→ Suas tarefas
1) Segundo o texto sobre a derrubada de estátuas de colonizadores, de quem era a estátua que indígenas derrubaram na Colômbia?
2) No texto sobre a derrubada de estátuas de colonizadores, substitua "redes sociais" por "plataformas digitais" e reescreva o trecho entre "Por que ainda" e "Belalcázar na Colômbia.", inclusive.
3) Prolongue o texto sobre a derrubada de estátuas de colonizadores a partir do ponto em que ele termina.

→ Texto fornecido
Por que ainda os homenageamos?

 

Imagem: Creative Commons, de Isabela Muñoz.


Nessa última semana, circulou nas redes sociais um vídeo mostrando indígenas derrubando a estátua do colonizador espanhol Sebastián de Belalcázar na Colômbia.


Essa não é a primeira vez que acontece uma cena como essa. Ainda esse ano nos Estados Unidos, estátuas de Cristóvão Colombo foram derrubadas por manifestantes. Já no Reino Unido, o mesmo ocorreu com a estátua de Edward Colston, traficante britânico de escravos. Na Bélgica, foram depredados os monumentos a Leopoldo II, rei do século XIX responsável pela escravidão e morte milhões de pessoas no continente africano. Além disso, ações semelhantes ocorreram na França e na Itália. 

Esses atos subversivos possuem um contexto muito importante. Todas as estátuas são em homenagem a indivíduos diretamente relacionados ao colonialismo. E é importante pontuar que, mesmo que o conceito geral de colonialismo englobe a práticas de dominação e subjugação que ocorreram ao longo da história, aqui me refiro especificamente ao colonialismo europeu moderno. 

A colonização moderna geral dos continentes americano, africano e asiático iniciada no século XV pelos europeus, se utilizou de extrema violência para a implementação e manutenção da dominação política e econômica. Além disso, essa dominação também se tornou subjetiva (do imaginário, maneira de fazer conhecimento, entre outras). 

Assim, é necessário entender que enquanto falamos sobre a concepção do "Novo Mundo" com a chegada/invasão dos povos europeus nas Américas, os povos nativos e posteriormente os povos africanos (com o deslocamento forçado para escravidão), experienciaram o fim do mundo, uma vez que isso significou sua desumanização e genocídio (fim de sua cultura, língua e modo de ser). 

Então a pergunta é: Por que homenageamos como heróis e imortalizamos em bronze ou marfim, homens responsáveis pela morte, violação e escravidão de milhões de seres humanos? A dominação subjetiva citada anteriormente também permite ao dominador, nesse caso o colonizador, a detenção da narrativa única dos fatos. E enquanto narrador único, o colonizador vai colocar seus pares como salvadores e impor essa visão ao colonizado.

→ Trecho da fonte
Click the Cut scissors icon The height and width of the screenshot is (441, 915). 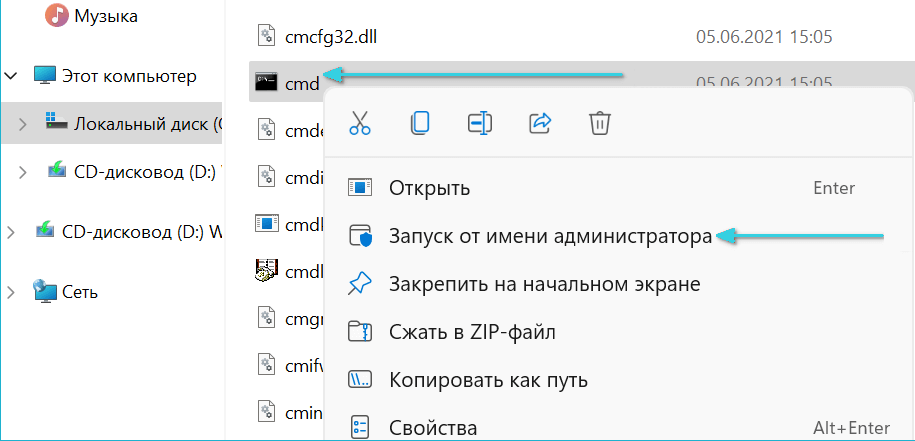click(x=360, y=123)
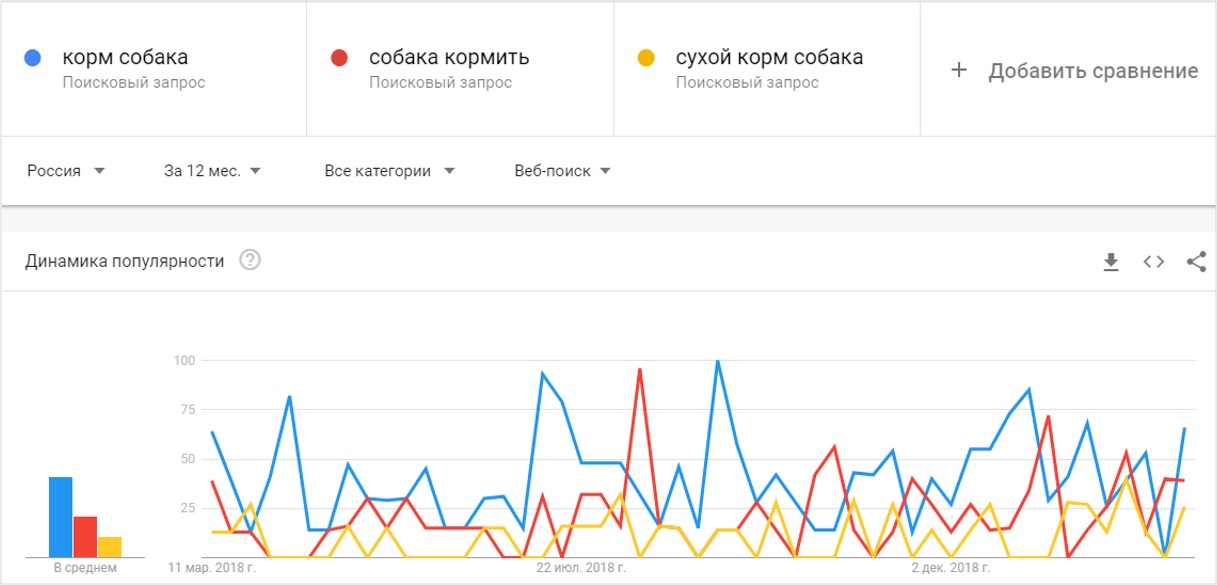Click yellow dot of сухой корм собака

pos(646,58)

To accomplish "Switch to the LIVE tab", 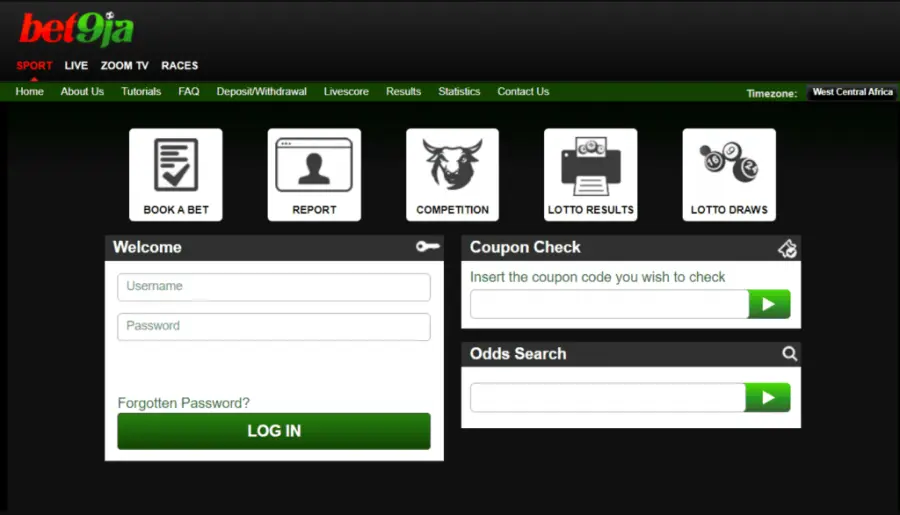I will coord(76,66).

→ Resultados do exercício
1) Do colonizador espanhol Sebastián de Belalcázar.

2)
Por que ainda os homenageamos?

 

Imagem: Creative Commons, de Isabela Muñoz.


Nessa última semana, circulou nas plataformas digitais um vídeo mostrando indígenas derrubando a estátua do colonizador espanhol Sebastián de Belalcázar na Colômbia.

3)
O jovem belga Noah, de 14 anos, descendente de congoleses e responsável pela criação de uma petição para a demolição de monumentos em memória de Leopoldo II em Bruxelas, disse à CNN Internacional: “Sinto-me muito menosprezado, porque são pessoas da minha origem, meus antepassados que foram mortos por Leopoldo II. Para mim, quando você coloca a estátua de Adolf Hitler em Berlim, é como colocar a estátua de Leopoldo II em Bruxelas”

Noah, por CNN Internacional

A exemplo de Noah e outros manifestantes ao redor do mundo, é necessário entender o significado simbólico dessas estátuas e a potencialidade de ruptura que o ato de as remover possui. Isso não é um apagamento histórico, mas sim a tentativa de inclusão de outras narrativas. Toda história possui diferentes perspectivas e elas precisam ser contadas. 

O processo de colonialismo é central para entendermos o mundo, mas por mais que nos socorramos da historiografia para falar sobre descolonização, a preocupação do debate é com o hoje. Assim, revisitamos o passado para compreender melhor quem somos agora e para termos mais ferramentas para pensar o futuro.
Por: Beatriz Pereira

Referências Bibliográficas
CÉSAIRE, Aimé. Discurso sobre o Colonialismo. Tradução Noémia de Sousa. Lisboa: Livraria Sá da Costa Editora, 1º edição, 1978. 
MCLEAN, Scott; SHUKLA, Sebastian. Belgium's King Leopold II has a 21st century nemesis. He's 14 years old. Disponível em: <https://edition.cnn.com/2020/06/25/europe/belgium-king-leopold-statue-petition-colonialism-intl/index.html>. Acesso em 21 de set. de 2020.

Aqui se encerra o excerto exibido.